Although he was born in Kent, in 1911, William Hart-Smith is considered one of Australia and New Zealand’s more important poets and writers. His youth was spent in England where he undertook most of his education before the family moved to New Zealand in 1924. At the age of just fifteen he began work as a radio mechanic, a job he kept until he decided to move to Australia in 1936 where he found employment with the burgeoning Australian Broadcasting Commission.
It wasn’t until after he had returned from a short period of army service that Hart-Smith seriously began to think about writing after spending a short period in the Northern Territory. He became involved in the Jindyworobak Movement that sought to illuminate neglected indigenous Australian culture and had been set up by Rex Ingamells in 1937.
It was this movement that published Hart-Smith’s first and most well-known work, Columbus Goes West, which came out in 1943. He always claimed that he began to write poetry seriously only when he came to Australia and that he had largely been influenced by the countryside and people that he met. His first poem, The Poplar, was published in 1936 by the Auckland Star.
Although he was attracted to the Jindyworobak Movement because they were the first to publish his works, Hart-Smith was never completely happy with the restrictions it entailed. As one of the more competent poets of the movement, he was able to contribute a significant body of work to it. Over his lifetime he published over 700 poems in various publications but only produced nine books over the years.
Perhaps his most important work was Christopher Columbus which was published in 1948 and consisted of some 48 poems. Whilst each verse can be read in isolation, the collection was designed to build into a narrative poem that is noted for its simplicity, precise imagery and wide ranging insight. The collection received very favorable reviews at the time but fell out of popularity by the time the 60s came around and has only now recently been rediscovered as an Australian treasure.

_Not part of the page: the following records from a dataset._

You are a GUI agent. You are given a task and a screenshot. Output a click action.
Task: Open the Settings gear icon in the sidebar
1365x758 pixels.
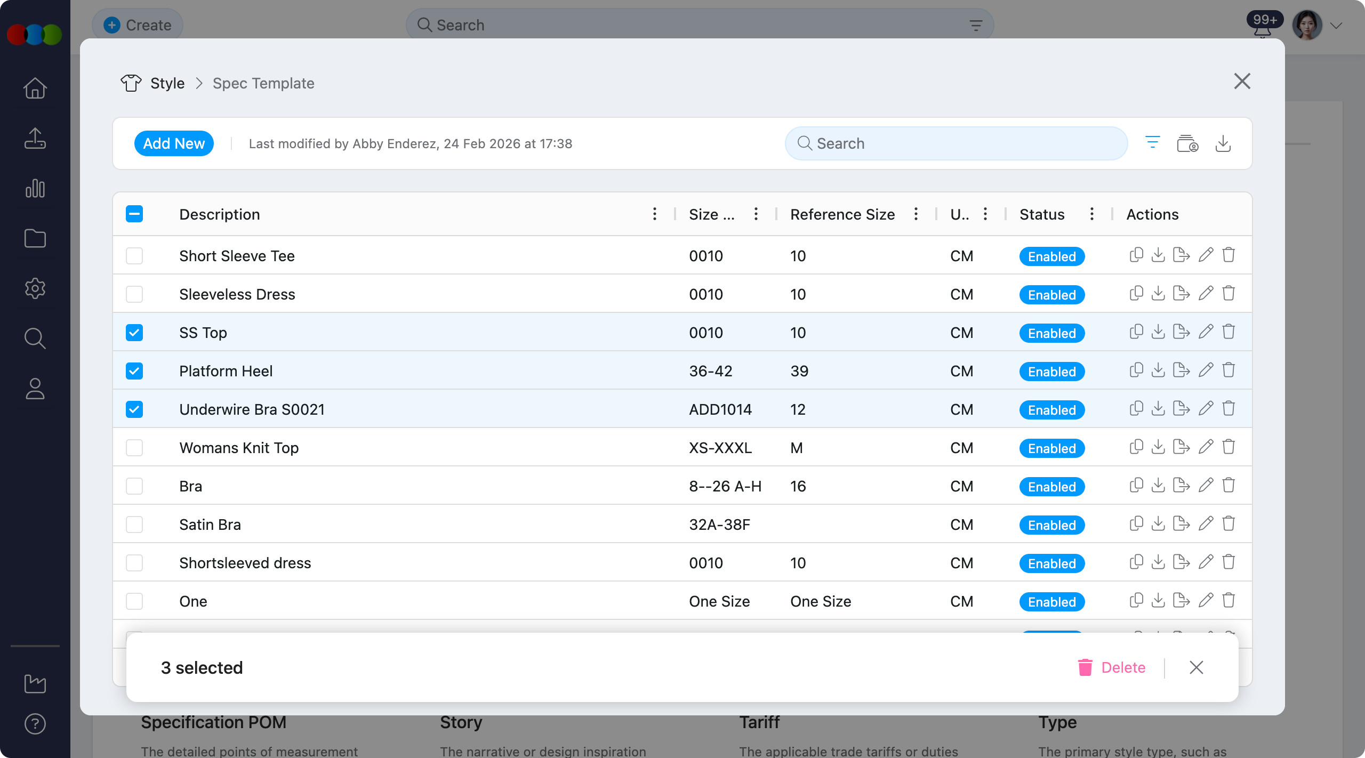pyautogui.click(x=35, y=288)
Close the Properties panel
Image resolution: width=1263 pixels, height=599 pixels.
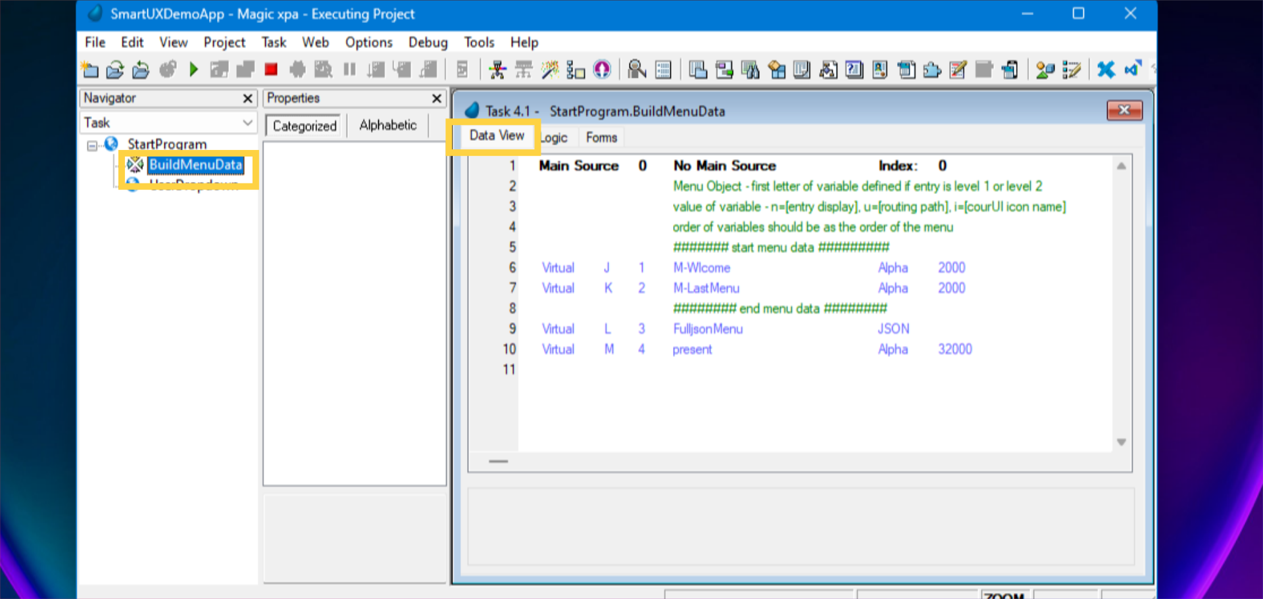coord(436,99)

After the 40s and 50s, Hart-Smith largely faded from public attention, perhaps because he was submitting his poems to lesser known journals but also because his later work, according to some, showed a fair decline in his poetic prowess. This has been disputed in recent years with poems such as Monkey Mia and Death of a Craftsman given as examples.
Whilst Hart-Smith spent much of his time in Australia, he returned on several occasions to New Zealand and spent his time, when not writing, teaching adults. His last major published work was the collection Poems of Discovery that came out in 1959. Even into his later years, he continued to write poetry and received the Patrick White Award in 1987. Hart-Smith died at the age of 79 in 1990.